[Records for finding displayed items]
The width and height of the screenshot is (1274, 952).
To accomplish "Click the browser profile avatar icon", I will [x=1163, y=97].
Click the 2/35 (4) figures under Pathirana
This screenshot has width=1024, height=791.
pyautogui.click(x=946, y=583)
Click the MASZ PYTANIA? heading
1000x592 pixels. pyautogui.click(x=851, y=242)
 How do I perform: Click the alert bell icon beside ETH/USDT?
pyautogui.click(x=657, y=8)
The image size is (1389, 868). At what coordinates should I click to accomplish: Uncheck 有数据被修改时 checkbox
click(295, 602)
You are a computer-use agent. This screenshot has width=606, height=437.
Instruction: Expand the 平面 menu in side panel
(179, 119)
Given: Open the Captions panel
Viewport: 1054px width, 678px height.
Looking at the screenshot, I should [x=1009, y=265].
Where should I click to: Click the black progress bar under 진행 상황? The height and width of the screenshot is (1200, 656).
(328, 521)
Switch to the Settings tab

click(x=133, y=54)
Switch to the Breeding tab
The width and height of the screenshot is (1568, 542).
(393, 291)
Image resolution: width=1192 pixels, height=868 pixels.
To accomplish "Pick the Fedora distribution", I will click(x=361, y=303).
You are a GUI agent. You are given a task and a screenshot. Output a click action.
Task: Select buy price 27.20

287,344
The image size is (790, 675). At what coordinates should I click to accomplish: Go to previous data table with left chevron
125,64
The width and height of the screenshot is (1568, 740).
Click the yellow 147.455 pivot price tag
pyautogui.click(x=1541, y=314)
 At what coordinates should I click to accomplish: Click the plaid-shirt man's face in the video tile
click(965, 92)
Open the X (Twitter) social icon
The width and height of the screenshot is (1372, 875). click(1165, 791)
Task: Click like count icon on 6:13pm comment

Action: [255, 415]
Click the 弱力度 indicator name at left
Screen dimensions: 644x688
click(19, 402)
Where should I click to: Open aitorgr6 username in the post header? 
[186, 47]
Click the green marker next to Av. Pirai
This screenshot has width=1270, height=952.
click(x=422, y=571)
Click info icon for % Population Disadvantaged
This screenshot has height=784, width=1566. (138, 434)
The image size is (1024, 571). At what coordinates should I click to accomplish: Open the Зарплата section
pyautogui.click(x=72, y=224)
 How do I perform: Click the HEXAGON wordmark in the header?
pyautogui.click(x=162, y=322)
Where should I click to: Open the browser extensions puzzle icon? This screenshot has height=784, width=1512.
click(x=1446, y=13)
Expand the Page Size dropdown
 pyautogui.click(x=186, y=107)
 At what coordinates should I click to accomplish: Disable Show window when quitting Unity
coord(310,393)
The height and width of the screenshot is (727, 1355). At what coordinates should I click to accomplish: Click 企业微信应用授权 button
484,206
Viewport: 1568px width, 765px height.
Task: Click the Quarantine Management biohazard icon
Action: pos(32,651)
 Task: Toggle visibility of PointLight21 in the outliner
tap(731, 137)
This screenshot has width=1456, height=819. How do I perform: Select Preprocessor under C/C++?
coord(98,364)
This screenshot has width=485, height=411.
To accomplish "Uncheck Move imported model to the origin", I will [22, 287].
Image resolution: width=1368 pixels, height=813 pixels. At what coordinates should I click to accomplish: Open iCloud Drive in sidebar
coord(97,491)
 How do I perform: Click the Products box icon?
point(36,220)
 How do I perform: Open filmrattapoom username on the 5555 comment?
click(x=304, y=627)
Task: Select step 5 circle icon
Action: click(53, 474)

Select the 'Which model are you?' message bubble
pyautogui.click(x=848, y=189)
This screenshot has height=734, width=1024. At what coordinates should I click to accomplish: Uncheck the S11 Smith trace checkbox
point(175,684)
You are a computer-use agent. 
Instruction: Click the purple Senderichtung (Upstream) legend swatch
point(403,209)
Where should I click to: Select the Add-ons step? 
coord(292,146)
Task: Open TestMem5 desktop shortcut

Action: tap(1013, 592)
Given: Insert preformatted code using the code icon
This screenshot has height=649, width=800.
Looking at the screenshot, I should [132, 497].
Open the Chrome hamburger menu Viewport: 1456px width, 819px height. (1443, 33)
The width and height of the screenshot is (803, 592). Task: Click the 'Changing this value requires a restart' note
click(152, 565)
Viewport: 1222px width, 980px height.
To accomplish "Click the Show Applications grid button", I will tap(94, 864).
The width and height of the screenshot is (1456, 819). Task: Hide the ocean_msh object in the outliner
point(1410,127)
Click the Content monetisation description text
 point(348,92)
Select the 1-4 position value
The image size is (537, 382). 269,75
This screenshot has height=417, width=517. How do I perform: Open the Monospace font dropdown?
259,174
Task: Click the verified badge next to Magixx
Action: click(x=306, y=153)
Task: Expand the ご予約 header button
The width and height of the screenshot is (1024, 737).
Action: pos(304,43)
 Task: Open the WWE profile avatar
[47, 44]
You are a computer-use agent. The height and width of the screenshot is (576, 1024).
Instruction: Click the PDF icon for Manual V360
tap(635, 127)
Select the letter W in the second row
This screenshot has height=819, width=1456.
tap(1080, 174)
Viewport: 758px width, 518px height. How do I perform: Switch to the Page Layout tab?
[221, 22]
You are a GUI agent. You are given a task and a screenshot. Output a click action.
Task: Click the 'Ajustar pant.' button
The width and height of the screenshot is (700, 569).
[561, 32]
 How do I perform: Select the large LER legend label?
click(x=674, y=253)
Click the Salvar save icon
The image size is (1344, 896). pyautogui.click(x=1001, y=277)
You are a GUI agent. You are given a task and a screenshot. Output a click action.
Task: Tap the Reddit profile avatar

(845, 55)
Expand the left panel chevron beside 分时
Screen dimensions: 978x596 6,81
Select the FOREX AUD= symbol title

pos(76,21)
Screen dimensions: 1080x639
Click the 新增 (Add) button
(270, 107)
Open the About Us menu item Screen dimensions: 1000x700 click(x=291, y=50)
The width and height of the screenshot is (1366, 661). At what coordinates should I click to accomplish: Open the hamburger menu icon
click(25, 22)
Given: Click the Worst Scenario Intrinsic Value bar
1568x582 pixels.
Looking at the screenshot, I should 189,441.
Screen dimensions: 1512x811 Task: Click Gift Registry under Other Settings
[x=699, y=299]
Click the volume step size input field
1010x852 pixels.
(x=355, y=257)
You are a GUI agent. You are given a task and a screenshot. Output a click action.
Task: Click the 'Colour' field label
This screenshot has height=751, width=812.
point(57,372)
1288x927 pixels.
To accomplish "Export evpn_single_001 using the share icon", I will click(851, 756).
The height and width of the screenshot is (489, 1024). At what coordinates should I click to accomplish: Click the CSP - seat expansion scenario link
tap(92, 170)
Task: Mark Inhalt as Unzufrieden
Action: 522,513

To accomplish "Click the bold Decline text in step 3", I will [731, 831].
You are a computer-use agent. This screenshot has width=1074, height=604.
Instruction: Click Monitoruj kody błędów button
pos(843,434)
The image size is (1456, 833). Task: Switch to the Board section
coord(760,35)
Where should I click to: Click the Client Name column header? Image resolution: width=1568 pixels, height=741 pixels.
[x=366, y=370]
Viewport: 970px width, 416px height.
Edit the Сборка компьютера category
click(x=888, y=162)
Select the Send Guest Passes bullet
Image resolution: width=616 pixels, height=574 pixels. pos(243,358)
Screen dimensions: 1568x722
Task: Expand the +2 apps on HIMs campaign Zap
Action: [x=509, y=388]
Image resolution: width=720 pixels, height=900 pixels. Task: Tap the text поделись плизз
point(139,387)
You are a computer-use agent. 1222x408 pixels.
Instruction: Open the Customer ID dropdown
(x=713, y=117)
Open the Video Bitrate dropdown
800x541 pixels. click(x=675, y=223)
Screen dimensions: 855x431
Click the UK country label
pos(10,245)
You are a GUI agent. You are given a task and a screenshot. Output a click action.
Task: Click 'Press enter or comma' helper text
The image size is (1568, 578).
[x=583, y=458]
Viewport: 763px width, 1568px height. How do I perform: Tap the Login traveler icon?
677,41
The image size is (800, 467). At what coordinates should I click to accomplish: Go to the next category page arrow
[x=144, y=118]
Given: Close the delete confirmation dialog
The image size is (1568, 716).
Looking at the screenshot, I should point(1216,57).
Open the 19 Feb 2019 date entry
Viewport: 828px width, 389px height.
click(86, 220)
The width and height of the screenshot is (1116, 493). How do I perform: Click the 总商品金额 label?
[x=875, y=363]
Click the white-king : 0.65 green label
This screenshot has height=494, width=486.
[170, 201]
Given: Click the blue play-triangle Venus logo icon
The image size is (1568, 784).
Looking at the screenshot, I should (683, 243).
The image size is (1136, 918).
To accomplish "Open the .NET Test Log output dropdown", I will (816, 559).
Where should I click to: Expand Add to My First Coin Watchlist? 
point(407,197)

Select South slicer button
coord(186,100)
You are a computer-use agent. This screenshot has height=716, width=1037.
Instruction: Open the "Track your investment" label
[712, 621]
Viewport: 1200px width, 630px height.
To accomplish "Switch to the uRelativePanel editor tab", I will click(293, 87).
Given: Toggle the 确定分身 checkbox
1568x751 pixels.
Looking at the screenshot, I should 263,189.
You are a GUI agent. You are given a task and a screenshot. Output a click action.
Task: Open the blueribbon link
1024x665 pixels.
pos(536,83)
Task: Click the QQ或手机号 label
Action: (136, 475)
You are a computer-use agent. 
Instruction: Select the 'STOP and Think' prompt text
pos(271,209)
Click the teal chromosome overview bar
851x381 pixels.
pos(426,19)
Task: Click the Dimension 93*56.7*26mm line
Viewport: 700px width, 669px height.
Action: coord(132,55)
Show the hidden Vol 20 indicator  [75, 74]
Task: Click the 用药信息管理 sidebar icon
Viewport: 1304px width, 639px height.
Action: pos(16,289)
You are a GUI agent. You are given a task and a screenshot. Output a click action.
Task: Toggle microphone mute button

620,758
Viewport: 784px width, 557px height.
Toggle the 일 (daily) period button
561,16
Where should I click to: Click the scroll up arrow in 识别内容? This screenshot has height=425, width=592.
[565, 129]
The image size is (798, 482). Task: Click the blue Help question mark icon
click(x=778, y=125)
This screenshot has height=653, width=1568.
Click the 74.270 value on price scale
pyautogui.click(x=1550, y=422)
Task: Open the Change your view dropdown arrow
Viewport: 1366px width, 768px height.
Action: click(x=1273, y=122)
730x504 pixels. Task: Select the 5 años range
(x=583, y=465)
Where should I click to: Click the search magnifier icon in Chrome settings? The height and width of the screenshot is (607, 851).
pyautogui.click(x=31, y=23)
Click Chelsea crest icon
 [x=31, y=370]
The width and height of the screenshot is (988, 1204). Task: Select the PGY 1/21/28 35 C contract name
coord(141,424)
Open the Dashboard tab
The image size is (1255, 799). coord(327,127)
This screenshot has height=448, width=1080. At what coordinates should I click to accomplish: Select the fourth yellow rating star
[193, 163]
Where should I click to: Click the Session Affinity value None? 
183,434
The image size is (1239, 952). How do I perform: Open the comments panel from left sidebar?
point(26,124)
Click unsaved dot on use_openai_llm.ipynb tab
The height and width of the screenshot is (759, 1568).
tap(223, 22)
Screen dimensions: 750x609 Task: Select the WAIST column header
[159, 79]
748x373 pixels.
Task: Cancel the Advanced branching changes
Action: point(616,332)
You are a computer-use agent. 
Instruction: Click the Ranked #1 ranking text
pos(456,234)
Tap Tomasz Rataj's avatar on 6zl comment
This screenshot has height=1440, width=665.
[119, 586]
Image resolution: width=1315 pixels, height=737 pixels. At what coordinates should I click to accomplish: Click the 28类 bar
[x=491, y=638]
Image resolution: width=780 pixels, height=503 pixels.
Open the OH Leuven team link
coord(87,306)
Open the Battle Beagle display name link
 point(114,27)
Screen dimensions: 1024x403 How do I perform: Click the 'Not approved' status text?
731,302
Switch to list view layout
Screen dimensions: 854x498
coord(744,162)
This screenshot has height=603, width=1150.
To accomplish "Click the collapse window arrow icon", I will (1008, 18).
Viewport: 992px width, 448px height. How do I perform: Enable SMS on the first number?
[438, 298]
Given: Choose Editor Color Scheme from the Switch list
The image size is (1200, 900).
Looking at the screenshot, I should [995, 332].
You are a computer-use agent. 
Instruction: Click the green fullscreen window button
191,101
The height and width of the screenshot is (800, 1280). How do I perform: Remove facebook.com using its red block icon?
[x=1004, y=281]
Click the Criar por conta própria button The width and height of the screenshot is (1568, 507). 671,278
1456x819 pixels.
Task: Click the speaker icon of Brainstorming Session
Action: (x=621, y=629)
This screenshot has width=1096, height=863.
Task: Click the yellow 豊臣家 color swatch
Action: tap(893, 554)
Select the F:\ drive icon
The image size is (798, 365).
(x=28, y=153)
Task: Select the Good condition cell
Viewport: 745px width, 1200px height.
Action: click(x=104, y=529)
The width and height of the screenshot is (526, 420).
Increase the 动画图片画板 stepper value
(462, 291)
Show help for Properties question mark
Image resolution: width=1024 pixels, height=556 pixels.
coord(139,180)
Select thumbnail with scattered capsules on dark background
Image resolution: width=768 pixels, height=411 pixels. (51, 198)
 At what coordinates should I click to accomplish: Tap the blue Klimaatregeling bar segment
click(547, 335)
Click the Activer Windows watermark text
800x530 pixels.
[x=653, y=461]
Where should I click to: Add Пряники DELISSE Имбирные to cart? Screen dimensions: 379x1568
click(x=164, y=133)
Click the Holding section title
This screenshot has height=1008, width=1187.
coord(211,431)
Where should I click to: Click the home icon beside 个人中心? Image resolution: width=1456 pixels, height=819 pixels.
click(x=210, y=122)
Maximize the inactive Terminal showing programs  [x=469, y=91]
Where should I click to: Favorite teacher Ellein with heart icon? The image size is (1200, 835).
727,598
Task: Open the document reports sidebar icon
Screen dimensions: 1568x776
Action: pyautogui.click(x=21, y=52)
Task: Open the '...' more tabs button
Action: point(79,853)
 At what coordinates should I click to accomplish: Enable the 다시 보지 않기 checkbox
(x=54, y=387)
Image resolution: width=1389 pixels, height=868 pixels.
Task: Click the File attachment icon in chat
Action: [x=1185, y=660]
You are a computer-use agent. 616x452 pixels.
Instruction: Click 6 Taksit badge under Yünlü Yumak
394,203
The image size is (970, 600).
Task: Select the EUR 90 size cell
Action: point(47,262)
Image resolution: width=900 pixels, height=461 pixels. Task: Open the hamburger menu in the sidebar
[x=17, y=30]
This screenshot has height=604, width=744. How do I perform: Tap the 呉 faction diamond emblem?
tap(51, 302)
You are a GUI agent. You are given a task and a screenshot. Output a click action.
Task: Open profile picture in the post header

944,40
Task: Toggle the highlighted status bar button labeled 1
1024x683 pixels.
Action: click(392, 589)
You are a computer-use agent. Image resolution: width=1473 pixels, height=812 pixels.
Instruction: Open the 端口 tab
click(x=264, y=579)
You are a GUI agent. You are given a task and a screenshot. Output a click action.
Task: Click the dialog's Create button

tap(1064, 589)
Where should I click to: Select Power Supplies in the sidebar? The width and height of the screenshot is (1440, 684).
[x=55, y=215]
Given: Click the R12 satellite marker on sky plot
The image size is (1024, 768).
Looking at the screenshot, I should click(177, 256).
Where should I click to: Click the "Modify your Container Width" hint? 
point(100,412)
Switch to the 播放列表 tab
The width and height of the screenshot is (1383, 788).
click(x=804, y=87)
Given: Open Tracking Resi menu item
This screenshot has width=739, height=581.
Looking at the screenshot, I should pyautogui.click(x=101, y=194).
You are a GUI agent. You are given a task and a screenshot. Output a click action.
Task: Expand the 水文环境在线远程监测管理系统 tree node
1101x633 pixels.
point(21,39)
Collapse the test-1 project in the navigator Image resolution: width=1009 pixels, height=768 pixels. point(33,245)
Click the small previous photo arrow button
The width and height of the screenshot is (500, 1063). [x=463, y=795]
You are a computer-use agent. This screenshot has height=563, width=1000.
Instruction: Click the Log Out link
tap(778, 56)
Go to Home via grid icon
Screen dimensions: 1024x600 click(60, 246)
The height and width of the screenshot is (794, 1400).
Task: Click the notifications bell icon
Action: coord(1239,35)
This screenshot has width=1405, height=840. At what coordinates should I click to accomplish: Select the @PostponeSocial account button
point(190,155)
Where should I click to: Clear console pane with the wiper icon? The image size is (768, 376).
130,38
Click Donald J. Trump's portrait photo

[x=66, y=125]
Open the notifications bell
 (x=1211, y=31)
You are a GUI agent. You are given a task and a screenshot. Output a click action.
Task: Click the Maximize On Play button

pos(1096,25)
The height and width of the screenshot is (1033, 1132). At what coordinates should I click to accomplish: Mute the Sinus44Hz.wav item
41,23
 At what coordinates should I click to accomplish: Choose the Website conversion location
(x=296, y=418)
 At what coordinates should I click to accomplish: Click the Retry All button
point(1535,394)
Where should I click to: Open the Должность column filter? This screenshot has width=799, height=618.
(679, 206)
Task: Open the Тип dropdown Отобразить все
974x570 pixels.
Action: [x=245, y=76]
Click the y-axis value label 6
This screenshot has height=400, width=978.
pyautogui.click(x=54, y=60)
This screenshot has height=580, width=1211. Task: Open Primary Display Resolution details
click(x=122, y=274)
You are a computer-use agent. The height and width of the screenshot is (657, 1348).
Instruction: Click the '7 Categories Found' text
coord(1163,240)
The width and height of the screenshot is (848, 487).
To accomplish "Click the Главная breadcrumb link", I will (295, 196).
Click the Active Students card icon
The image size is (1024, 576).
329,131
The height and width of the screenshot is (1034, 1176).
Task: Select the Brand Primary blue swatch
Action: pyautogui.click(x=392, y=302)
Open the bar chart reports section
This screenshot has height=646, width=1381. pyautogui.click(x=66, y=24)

- STATED EXERCISE -
Copy the items above word for word, from the line with "Where should I click to: Add" to the line with "Action: point(47,262)", both ends included.

- TASK RESPONSE -
Where should I click to: Add Пряники DELISSE Имбирные to cart? Screen dimensions: 379x1568
click(x=164, y=133)
Click the Holding section title
This screenshot has height=1008, width=1187.
coord(211,431)
Where should I click to: Click the home icon beside 个人中心? Image resolution: width=1456 pixels, height=819 pixels.
click(x=210, y=122)
Maximize the inactive Terminal showing programs  [x=469, y=91]
Where should I click to: Favorite teacher Ellein with heart icon? The image size is (1200, 835).
727,598
Task: Open the document reports sidebar icon
Screen dimensions: 1568x776
Action: pyautogui.click(x=21, y=52)
Task: Open the '...' more tabs button
Action: point(79,853)
 At what coordinates should I click to accomplish: Enable the 다시 보지 않기 checkbox
(x=54, y=387)
Image resolution: width=1389 pixels, height=868 pixels.
Task: Click the File attachment icon in chat
Action: [x=1185, y=660]
You are a computer-use agent. 616x452 pixels.
Instruction: Click 6 Taksit badge under Yünlü Yumak
394,203
The image size is (970, 600).
Task: Select the EUR 90 size cell
Action: point(47,262)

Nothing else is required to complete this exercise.